There were six of us standing by the check-in counter at the Dallas Skydive Center. The other two members of our group were out behind the building throwing up, one from illness, the other nerves.
“Can I see your licenses?” the girl behind the desk said. “One at a time please.”
I handed mine over first, followed by my mom and then the others. Unbeknownst to me, the order we checked in was the order in which we would be jumping and less than 20 minutes later, I was strapped into a thick harness, squished into the small plane with my mom, our two tandem jumpers and the pilot.
Fifteen minutes, 13,000 feet and a few awkward strapping and buckling maneuvers later, we were finally situated. After checking my goggles and all of the buckles holding us together, my tandem jumper opened the door to the prop plane and we swung our legs out onto a small metal landing attached to the outside of the plane.
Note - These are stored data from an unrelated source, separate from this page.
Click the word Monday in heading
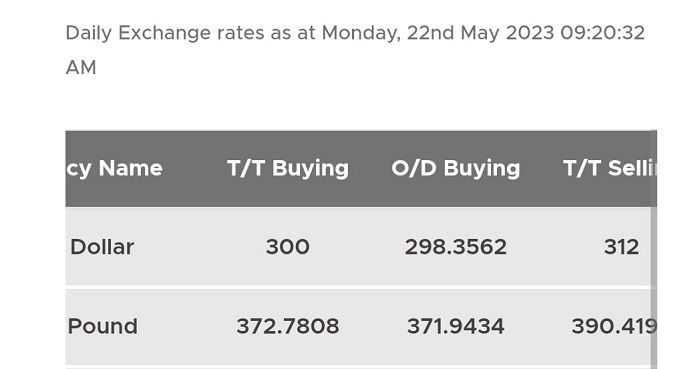 [361, 33]
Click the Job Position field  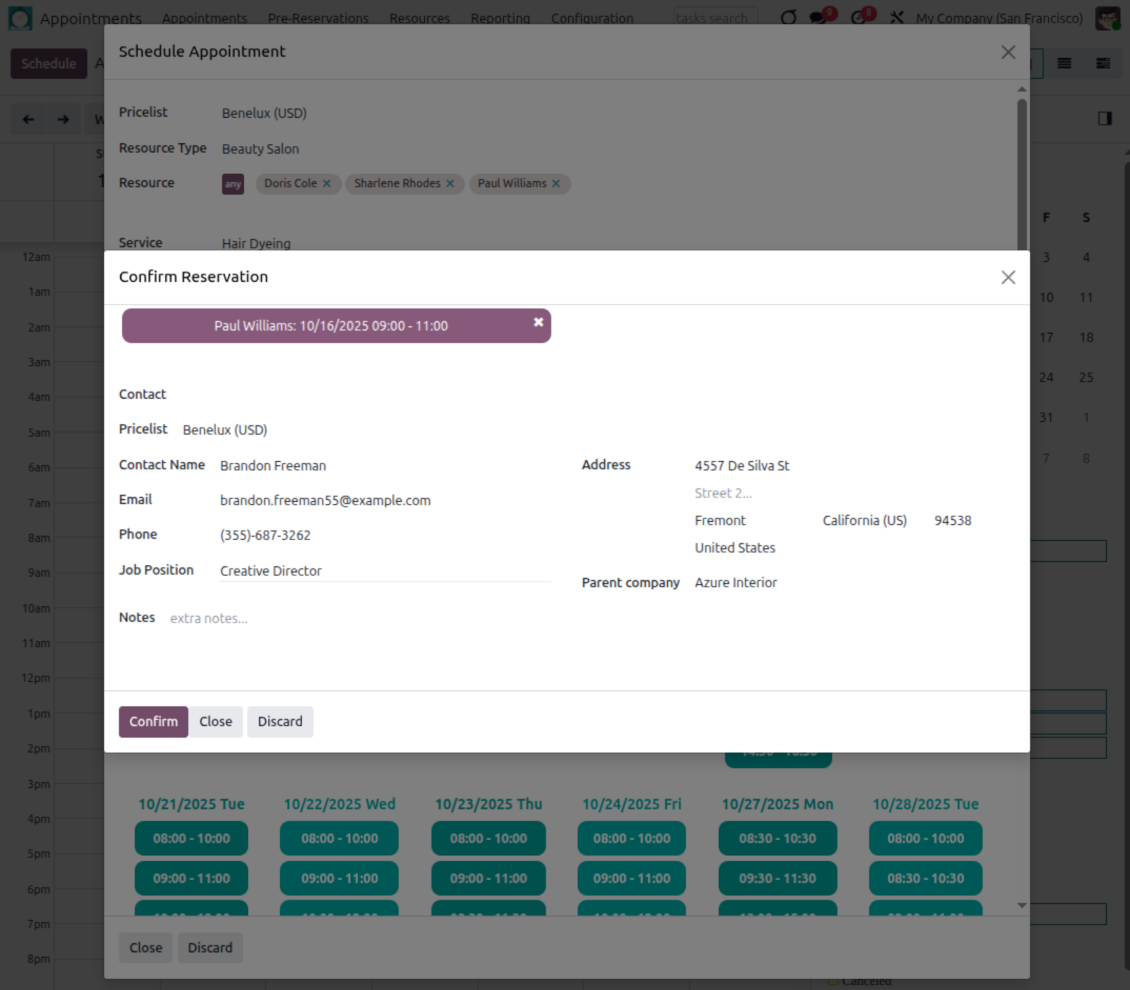[385, 571]
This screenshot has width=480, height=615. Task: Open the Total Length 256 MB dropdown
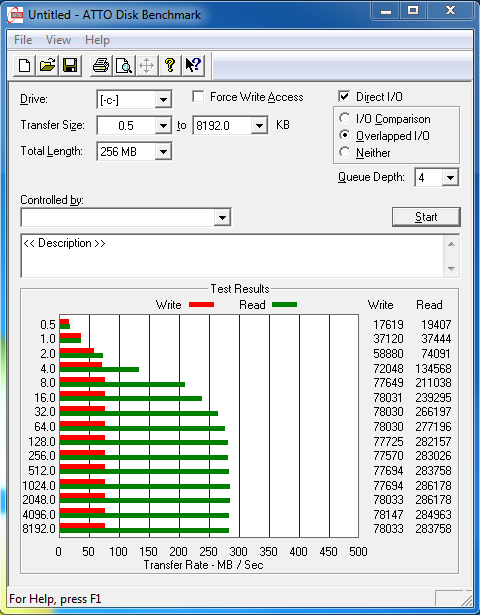[x=163, y=151]
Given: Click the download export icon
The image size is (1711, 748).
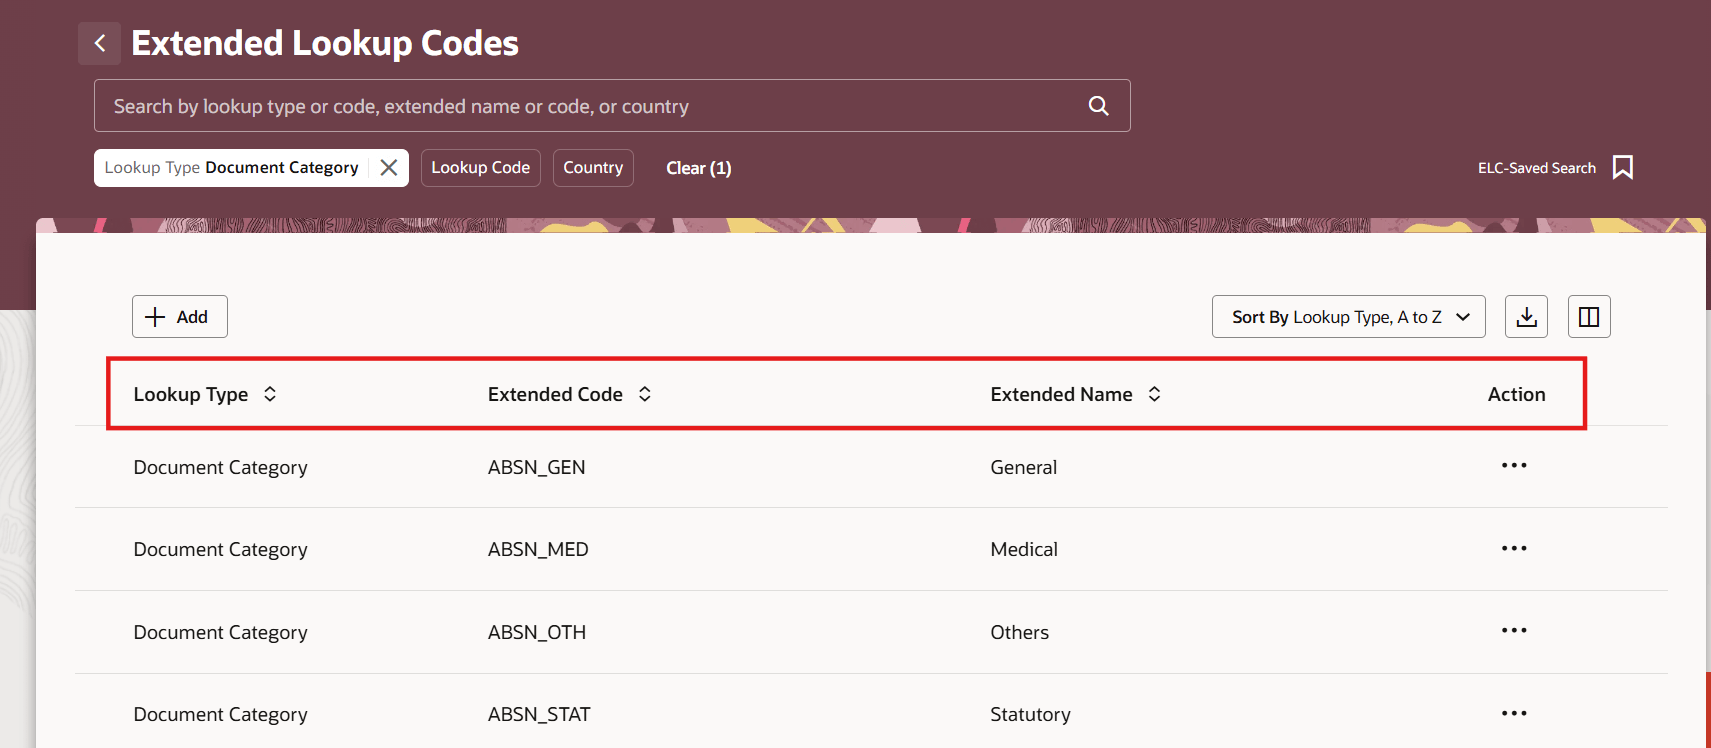Looking at the screenshot, I should (x=1526, y=317).
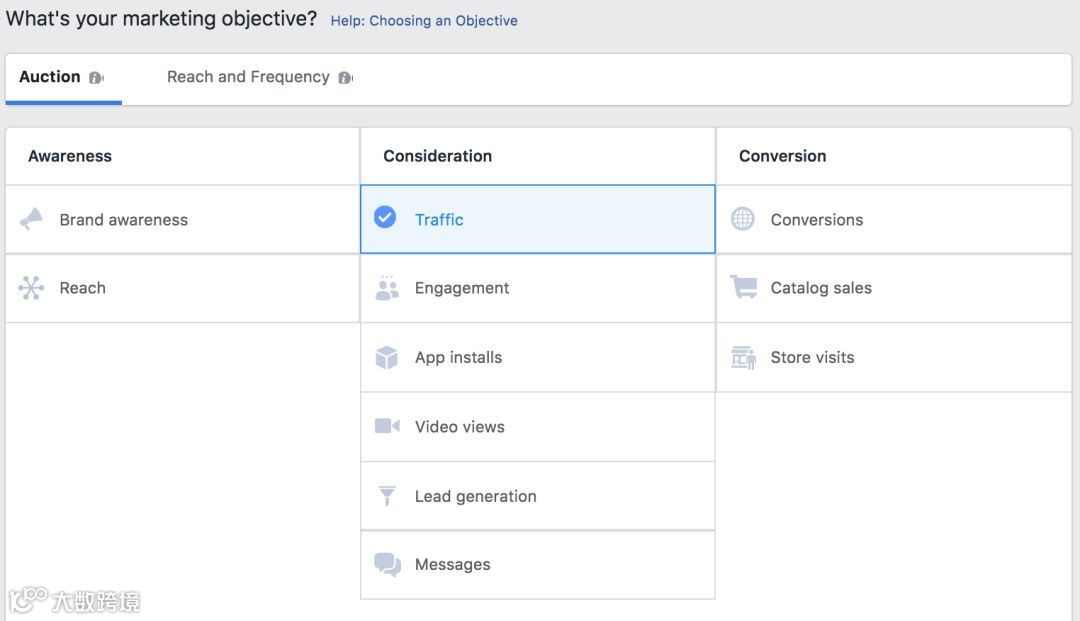This screenshot has width=1080, height=621.
Task: Click the Reach network icon
Action: tap(31, 288)
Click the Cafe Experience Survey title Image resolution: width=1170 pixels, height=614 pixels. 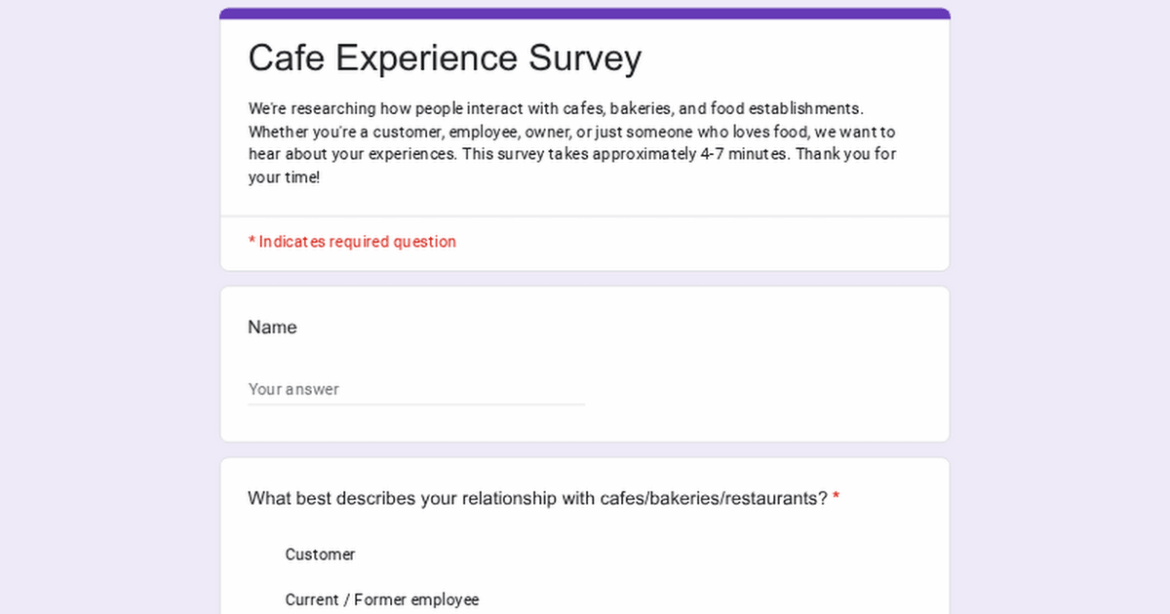click(444, 58)
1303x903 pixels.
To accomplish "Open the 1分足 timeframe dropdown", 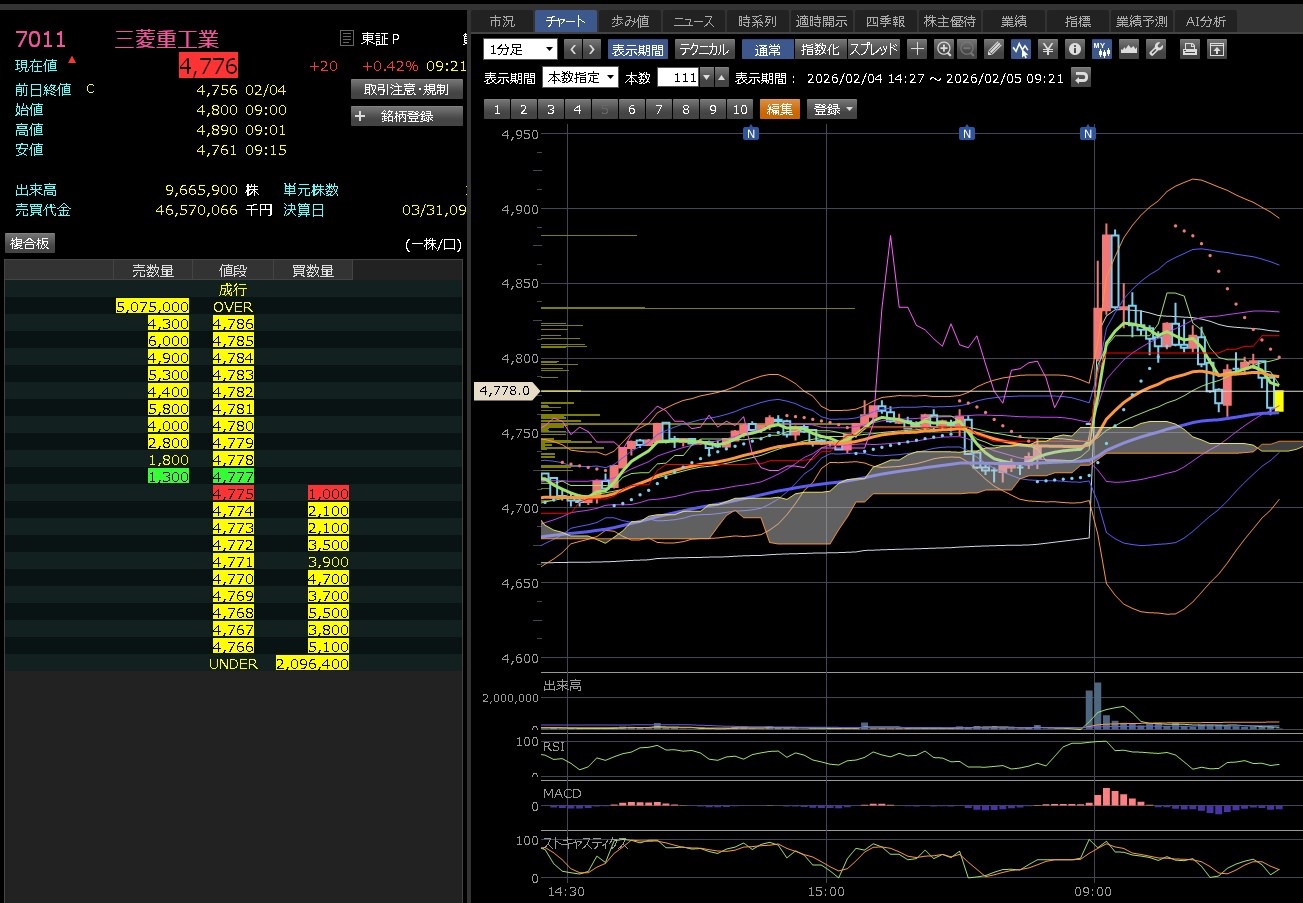I will (521, 49).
“How many times have you done this?” I asked him.
“Third times the charm,” he said, as he flashed me a wicked grin. And with that, he launched us out of the plane.
As we somersaulted through the sky, there was nothing I could do to hold back my ear-splitting grin. The sixty seconds of freefall before the canopy released were some of the most exhilarating seconds of my life. After I took a break from barrel racing, nothing has seemed to fulfill my adrenaline rush the same way, but jumping out of a plane definitely did it. With 140 m.p.h. you don’t experience a “holy cow I’m plummeting to my death” kind of thing, but it seems almost like floating, you feel weightless. The drop gives you time to look at everything around you, you can see the light wrapped around the edge of the skyline, the texture and different shades of the ground and you get to see and feel the sky in a way that would be impossible from the ground. I’m not sure that another experience quite like that exists.
After the freefall, the tandem jumper pulled the canopy and it deployed, thankfully. Strings attached to the canopy give it the ability to spiral, so the entire ride down was a thrill ride, not just the initial jump.
Everyone who jumped with me said without a doubt it was something they would want to do again. My friend’s cousin, who had never even been in an airplane, was ready to go back up and jump again. The overall feeling of the dive was unlike anything I ever experienced and I think skydiving should be mandatory for everyone to try at least once in their life, especially for adventurers, thrill seekers or adrenaline junkees. I already have another jump scheduled in June and I plan on getting certified to jump on my own. The fear you may have will pale in comparison to the rush.